PRESIDENT'S CORNER - September 9, 2016

Get ready…get set…REGISTER FOR OLLI CLASSES TODAY! Yes, this is the day. By now you should have your catalog in the mail or, if not, check it out on the website. And then mark your calendar for next week’s activities, also detailed in the Bulletin. Issues in Aging Lecture and the Fall Reception on Wednesday.

Recently, we had a session with Susan Lantz, who is coordinating the campus reading project for “Just Mercy.” She passed out a few copies to those present and some of us have already finished it.  Wow! What an amazing chronicle of people saved from death row and legal changes made right up to the Supreme Court. Bonnie and I heard Bryan Stevenson speak at Chautauqua three years ago when this book first came out…he is an amazing guy doing very important work. The book is pretty depressing in spots but ultimately very uplifting, so I can’t think of a more important book to read, and since WVU is reading it this year, why not join in the experience?

There are quite a few campus events being planned in conjunction with “Just Mercy,” including the School of Theatre’s production of “Race” by David Mamet. Mamet has never been one of my favorite playwrights, but that does not detract from his brilliance and courage in dramatizing some very tough issues. “Oleanna” was a two-character drama about a college student charging a professor with sexual harassment—the conflict between these two on stage is astonishing, so much so that you can see both sides of the issue and have to decide who is guilty…or not.

Here’s the description of “Race” from the School of Theatre website: Three lawyers are forced to confront their own feelings about race when they’re offered the chance to defend a white man charged with a crime against a black woman. “Race” will play at the CAC September 23 – October 2.

Bryan Stevenson will be speaking at WVU on November 7 as part of the David C. Hardesty Festival of Idea series in the ballrooms at the Mountainlair.

Money is boring. When you get to be my age, you don’t know what to spend it on. When I was your age, I was “money, money, money”…”save, save.” Now, what does it matter? [Director Billy Wilder]

Living is strife and torment, disappointment and love and sacrifice, golden sunsets and black storms. I said that some time ago, and today I do not think I would add one word. [Actor Lawrence Olivier]

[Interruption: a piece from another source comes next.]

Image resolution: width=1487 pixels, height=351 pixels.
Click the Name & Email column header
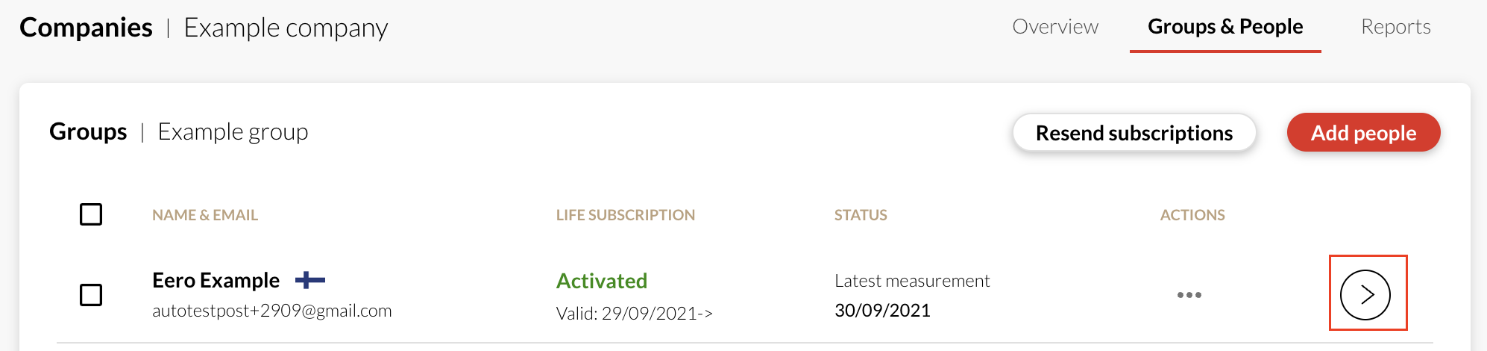coord(204,215)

Here’s a poem to get you thinking about the coming change of season:

Sonnet V by William Shakespeare

Those hours, that with gentle work did frame
The lovely gaze where every eye doth dwell,
Will play the tyrants to the very same
And that unfair which fairly doth excel;
For never-resting time leads summer on
To hideous winter, and confounds him there;
Sap checked with frost, and lusty leaves quite gone,
Beauty o'er-snowed and bareness every where:
Then were not summer's distillation left,
A liquid prisoner pent in walls of glass,
Beauty's effect with beauty were bereft,
Nor it, nor no remembrance what it was:
But flowers distilled, though they with winter meet,
Leese but their show; their substance still lives sweet.